Snow Cannons
By jxmartin
- 746 reads
Snow Cannons
The sun was shining brightly. It reflected brilliantly off the snowy white blanket that smothered the streets and houses of Buffalo and Western New York. The snow had come quickly on Sunday, in a frozen rainfall of slushy precipitation. The entire nation watched in awe as the Buffalo Bills played Indianapolis in a blizzard of driving snow. The players frolicked in the snow piles, like small children enjoying their first snowfall.
" Lake Effect Snow" is the meteorological term for the phenomenon. Cold winds, rushing over the warmer Lake Erie surface, soak up huge quantities of moisture. As the water –laden clouds rise over land, the moisture falls in great sheets of frozen snow. It functions like a giant snow making machine at a ski resort. If you have ever seen these cannon-like snow guns, you have an appreciation for the volume of precipitation that these storms can generate. One of the last major events dumped 42 inches over greater Buffalo in a two-day period. That is a lot of snow! Lake Erie is pointed, like a huge winter artillery piece, at Buffalo and Western New York. The snowfall occurs, under Arctic conditions, whenever the Lake Ice has not yet frozen over.
The event comes quickly, with little warning. If the wind direction is steady, the narrow band of snow will be well delineated. You can literally watch a white curtain of snow falling, down the road, when all about you is clear. The TV stations regularly post " snow squall warnings" and scare most people to death. The radio drones on, like the prayers for the dead, a list of school and event closings. The lists grow with the storm's magnitude. In your mind’s eye, you can almost visualize the track of its path, as you listen. The schools wink out in a linear, contiguous geographical array. Huge quantities of milk, bread and staples disappear from store shelves, as if by magic. Mentally, we batten down the hatches and prepare to weather the storm.

* **Task instructions**
1) Can you rewrite the paragraph of the lake effect snow essay that begins "" Lake Effect Snow" is the meteorological term" as a short bulleted list that keeps its main facts?
2) According to the lake effect snow essay, how much snow did one of the last major events dump over greater Buffalo, and over what period?
3) Can you write what follows the last sentence of the essay on Buffalo's lake effect snow?
The lines after this point come from a different source.

* **Information supplied**
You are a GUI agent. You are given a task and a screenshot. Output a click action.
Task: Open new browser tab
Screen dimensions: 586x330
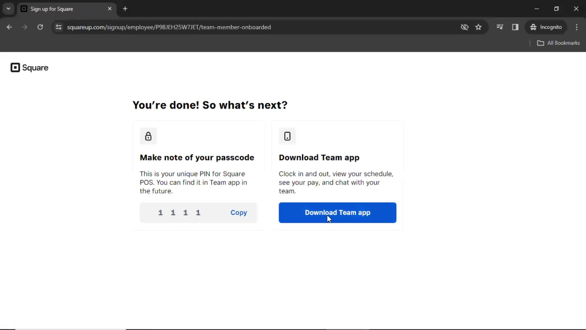click(125, 9)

* **Results of the exercise**
1)
- "Lake Effect Snow" is the meteorological term for the phenomenon.
- Cold winds crossing the warmer Lake Erie surface absorb large amounts of moisture.
- As the water-laden clouds rise over land, the moisture falls as heavy sheets of snow.
- The process works like a giant snow-making machine or snow gun at a ski resort.
- One of the last major events dropped 42 inches on greater Buffalo in two days.
- Lake Erie points at Buffalo and Western New York like a huge winter artillery piece.
- The snow falls under Arctic conditions whenever the lake has not yet frozen over.

2) It dumped 42 inches over greater Buffalo in a two-day period.

3)
These narrow bands of snow are wind driven. They oscillate from southwest, to west, and then finally northwest, with the prevailing winds. The direction is channeled by the windmill effect, of a counter clockwise low front, as it sweeps across the Great Lakes. It functions like a huge garden hose. Then, to add insult to injury, the process can reverse itself, as the front passes through and the wind shifts. Sometimes, an unfortunate community has just dug itself out, when it is buried yet again. It develops a stoic patience within us, a stolid resignation and acceptance of the inevitable.
Afterwards, the clean up begins. Great fleets, of heavy winged snowplows, clear the accumulations from the streets and highways. Tons of road salt peppers the streets. The roar of snow blowers, like the buzz of angry bees, can be heard throughout the neighborhoods. Snow shovels, manned by brightly clad residents, furiously nibble away at the clogged sidewalks and driveways. When you finish, of course, the plows will thunder by and fill your drive way with snow, once again, at no extra charge. You need a sense of humor during winter in Western New York.
When we were children, the heavy snows came with great regularity. Then sometimes, scores of neighbors would band together and shovel out the deadend street where we lived. The plows were usually hopelessly behind. It would take them days to reach us. It breeds a kinship among us here, in Western New York. It's a feeling of overcoming shared elemental hardships. Like cleaning up after earthquakes, tornadoes or floods, it generates a fierce pride of self-sufficiency. We are a hardier people here in Western New York. We bend with the wind and persevere.
The children of course are delighted when it snows. Every neighborhood hill becomes an Olympic toboggan run. Great hordes of happy, smile-faced urchins flow down the slopes like sheets of multicolored neon. The skiers too are happy. They imagine long downhill runs through clouds of freshly fallen powder. The resort owners and winter clothing salespeople are mildly delirious as well. Winter is big business here abouts.
We are a people here in Buffalo who live in harmony with the ferocity of nature and prosper because of it.
-30-
(717 words)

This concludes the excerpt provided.